Step 3: Test and enforce
After saving, test with a user from your IdP. Once confirmed:
- Enable SSO — users can sign in with SSO or email/password
- Enforce SSO — all non-owner users must use SSO (email/password disabled except for the org owner as a break-glass)
OpenID Connect (OIDC)
Step 1: Create an OIDC application in your IdP
| Field | Value |
|---|---|
| Redirect URI | Shown in the Aira dashboard under Settings → SSO after selecting OIDC |
| Grant type | Authorization Code |
| Scopes | openid, email, profile |
Step 2: Configure in Aira
- Go to Settings → Single Sign-On
- Select OpenID Connect
- Enter:
- Issuer URL — e.g.
https://accounts.google.comorhttps://login.microsoftonline.com/{tenant}/v2.0 - Client ID — from your IdP
- Client Secret — from your IdP
- Issuer URL — e.g.
- Click Save
Step 3: Test and enforce
Same as SAML — test first, then enable or enforce.
Social Login (Google, GitHub, GitLab)
Social logins are configured via environment variables, not the dashboard. They work alongside SAML/OIDC — users see the social login buttons on the login page.
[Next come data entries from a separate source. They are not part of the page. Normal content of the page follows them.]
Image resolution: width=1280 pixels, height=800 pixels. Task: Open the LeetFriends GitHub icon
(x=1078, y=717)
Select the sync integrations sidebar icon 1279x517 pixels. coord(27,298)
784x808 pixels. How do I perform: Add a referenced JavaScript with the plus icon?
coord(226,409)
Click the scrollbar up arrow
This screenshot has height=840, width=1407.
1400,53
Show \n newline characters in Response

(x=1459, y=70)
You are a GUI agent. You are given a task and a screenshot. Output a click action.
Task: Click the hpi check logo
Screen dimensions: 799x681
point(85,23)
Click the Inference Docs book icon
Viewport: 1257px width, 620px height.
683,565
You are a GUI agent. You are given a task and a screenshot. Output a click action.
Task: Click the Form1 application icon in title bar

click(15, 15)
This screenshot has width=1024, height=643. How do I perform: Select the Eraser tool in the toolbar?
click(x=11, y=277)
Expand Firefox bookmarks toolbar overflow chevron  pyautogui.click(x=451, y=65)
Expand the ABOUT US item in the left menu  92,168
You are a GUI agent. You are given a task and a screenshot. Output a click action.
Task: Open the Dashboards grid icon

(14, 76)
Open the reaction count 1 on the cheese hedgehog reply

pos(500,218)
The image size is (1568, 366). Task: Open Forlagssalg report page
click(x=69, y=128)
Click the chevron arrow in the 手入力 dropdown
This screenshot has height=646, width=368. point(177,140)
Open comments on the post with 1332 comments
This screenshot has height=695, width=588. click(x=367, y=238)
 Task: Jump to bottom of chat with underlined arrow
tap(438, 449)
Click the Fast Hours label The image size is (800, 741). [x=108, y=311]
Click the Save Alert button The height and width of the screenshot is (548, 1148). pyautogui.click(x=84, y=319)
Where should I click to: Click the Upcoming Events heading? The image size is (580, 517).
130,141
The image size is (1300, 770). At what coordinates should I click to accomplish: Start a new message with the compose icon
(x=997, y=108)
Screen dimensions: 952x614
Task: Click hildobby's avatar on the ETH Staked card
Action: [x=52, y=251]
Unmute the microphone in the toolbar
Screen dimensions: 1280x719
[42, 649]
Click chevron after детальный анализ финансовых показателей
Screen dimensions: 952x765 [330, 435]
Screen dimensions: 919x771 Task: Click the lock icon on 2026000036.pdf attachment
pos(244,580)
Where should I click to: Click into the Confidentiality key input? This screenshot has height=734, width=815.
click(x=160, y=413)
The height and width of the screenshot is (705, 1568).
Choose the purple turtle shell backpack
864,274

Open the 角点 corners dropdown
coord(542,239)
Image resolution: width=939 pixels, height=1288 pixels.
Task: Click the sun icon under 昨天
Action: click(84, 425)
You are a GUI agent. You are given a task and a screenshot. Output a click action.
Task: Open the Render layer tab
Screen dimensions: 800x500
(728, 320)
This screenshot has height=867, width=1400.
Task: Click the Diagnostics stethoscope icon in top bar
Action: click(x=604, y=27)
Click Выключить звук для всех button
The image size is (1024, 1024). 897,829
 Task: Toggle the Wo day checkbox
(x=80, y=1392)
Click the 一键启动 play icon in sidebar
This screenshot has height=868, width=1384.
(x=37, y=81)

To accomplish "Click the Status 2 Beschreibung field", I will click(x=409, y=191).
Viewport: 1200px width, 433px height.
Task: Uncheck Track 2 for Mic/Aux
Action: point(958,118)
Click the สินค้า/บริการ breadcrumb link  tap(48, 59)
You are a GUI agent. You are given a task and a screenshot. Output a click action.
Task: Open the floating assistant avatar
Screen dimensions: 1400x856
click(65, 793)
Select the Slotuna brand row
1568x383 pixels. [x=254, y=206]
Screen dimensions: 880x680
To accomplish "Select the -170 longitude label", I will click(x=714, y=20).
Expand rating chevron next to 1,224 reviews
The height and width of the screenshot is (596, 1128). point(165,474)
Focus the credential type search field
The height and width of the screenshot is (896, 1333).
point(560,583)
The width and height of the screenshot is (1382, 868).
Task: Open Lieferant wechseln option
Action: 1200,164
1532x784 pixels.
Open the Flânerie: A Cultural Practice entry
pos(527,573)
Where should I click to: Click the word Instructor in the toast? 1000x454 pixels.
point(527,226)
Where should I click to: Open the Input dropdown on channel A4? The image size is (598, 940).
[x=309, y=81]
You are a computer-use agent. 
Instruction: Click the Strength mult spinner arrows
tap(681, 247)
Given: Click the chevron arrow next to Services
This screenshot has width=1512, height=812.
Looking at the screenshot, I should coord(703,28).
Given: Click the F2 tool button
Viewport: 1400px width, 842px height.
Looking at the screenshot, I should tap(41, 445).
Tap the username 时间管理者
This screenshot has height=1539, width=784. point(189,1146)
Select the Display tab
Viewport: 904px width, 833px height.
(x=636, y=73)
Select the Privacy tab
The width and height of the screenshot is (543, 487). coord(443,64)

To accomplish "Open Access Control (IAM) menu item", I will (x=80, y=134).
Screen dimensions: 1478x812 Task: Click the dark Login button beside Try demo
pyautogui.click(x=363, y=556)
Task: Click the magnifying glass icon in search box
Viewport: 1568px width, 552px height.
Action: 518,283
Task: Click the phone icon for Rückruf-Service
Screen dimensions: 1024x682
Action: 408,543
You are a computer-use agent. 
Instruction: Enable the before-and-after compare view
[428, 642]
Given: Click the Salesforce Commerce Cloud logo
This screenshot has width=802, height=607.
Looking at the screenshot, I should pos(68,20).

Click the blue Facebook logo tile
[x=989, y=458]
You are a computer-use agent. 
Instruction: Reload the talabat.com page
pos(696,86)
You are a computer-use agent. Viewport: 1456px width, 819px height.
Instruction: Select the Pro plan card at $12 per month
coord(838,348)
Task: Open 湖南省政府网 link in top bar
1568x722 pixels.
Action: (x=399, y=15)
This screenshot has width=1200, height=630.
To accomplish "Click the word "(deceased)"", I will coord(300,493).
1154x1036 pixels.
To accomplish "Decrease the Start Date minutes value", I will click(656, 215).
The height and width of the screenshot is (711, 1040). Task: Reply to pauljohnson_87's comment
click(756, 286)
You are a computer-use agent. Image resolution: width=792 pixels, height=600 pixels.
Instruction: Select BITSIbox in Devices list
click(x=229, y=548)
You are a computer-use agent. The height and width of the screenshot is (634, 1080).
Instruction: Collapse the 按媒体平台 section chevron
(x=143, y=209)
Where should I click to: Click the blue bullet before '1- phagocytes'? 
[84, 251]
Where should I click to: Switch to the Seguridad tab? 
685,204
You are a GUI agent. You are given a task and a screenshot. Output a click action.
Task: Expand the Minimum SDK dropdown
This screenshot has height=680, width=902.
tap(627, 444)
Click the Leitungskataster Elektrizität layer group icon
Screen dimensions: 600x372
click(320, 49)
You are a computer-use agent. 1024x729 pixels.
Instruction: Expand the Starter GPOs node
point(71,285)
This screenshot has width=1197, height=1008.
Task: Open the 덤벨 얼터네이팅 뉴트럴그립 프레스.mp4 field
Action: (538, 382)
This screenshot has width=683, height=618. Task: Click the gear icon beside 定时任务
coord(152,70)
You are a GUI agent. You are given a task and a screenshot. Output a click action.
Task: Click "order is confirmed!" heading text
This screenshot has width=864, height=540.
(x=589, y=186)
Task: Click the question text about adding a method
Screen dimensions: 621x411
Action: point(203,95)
- Go to Google Cloud Console → Credentials
- Create an OAuth 2.0 Client ID (Web application)
- Add authorized redirect URI:
https://your-domain.com/api/auth/callback/google - Set environment variables:
AUTH_GOOGLE_ID=your-client-id
AUTH_GOOGLE_SECRET=your-client-secretGitHub
- Go to GitHub → Settings → Developer settings → OAuth Apps
- Create a new OAuth App
- Set callback URL:
https://your-domain.com/api/auth/callback/github - Set environment variables:
AUTH_GITHUB_ID=your-client-id
AUTH_GITHUB_SECRET=your-client-secretGitLab
- Go to GitLab → Preferences → Applications
- Create a new application with
read_userandopenidscopes - Set callback URL:
https://your-domain.com/api/auth/callback/gitlab - Set environment variables:
AUTH_GITLAB_ID=your-application-id
AUTH_GITLAB_SECRET=your-secretSocial login is optional. If no OAuth environment variables are set, only the email/password login form is shown. You can enable any combination — e.g. Google only, or Google + GitHub, or none.
Self-hosted SSO
Self-hosted deployments support all the same SSO options. The only difference is that redirect/callback URLs use your deployment domain instead of airaproof.com:
| Method | Callback URL |
|---|---|
| SAML ACS | https://api.your-domain.com/api/v1/sso/saml/acs |
| OIDC Redirect | https://api.your-domain.com/api/v1/sso/oidc/callback |
| Google OAuth | https://your-domain.com/api/auth/callback/google |
| GitHub OAuth | https://your-domain.com/api/auth/callback/github |
| GitLab OAuth | https://your-domain.com/api/auth/callback/gitlab |
The ACS URL and callback URLs are shown in the dashboard and are automatically derived from your deployment domain — no manual URL construction needed.
SSO enforcement
When SSO is enforced, all users except the organization owner must sign in via SSO. The owner retains email/password access as a break-glass mechanism.
To enforce SSO:
- Configure and test SSO (SAML or OIDC)
- In Settings → SSO, toggle Enforce SSO
- All non-owner users will be redirected to your IdP on login
Before enforcing SSO, ensure at least one admin can log in via the IdP. If SSO is misconfigured and enforced, only the org owner can log in with email/password to fix it.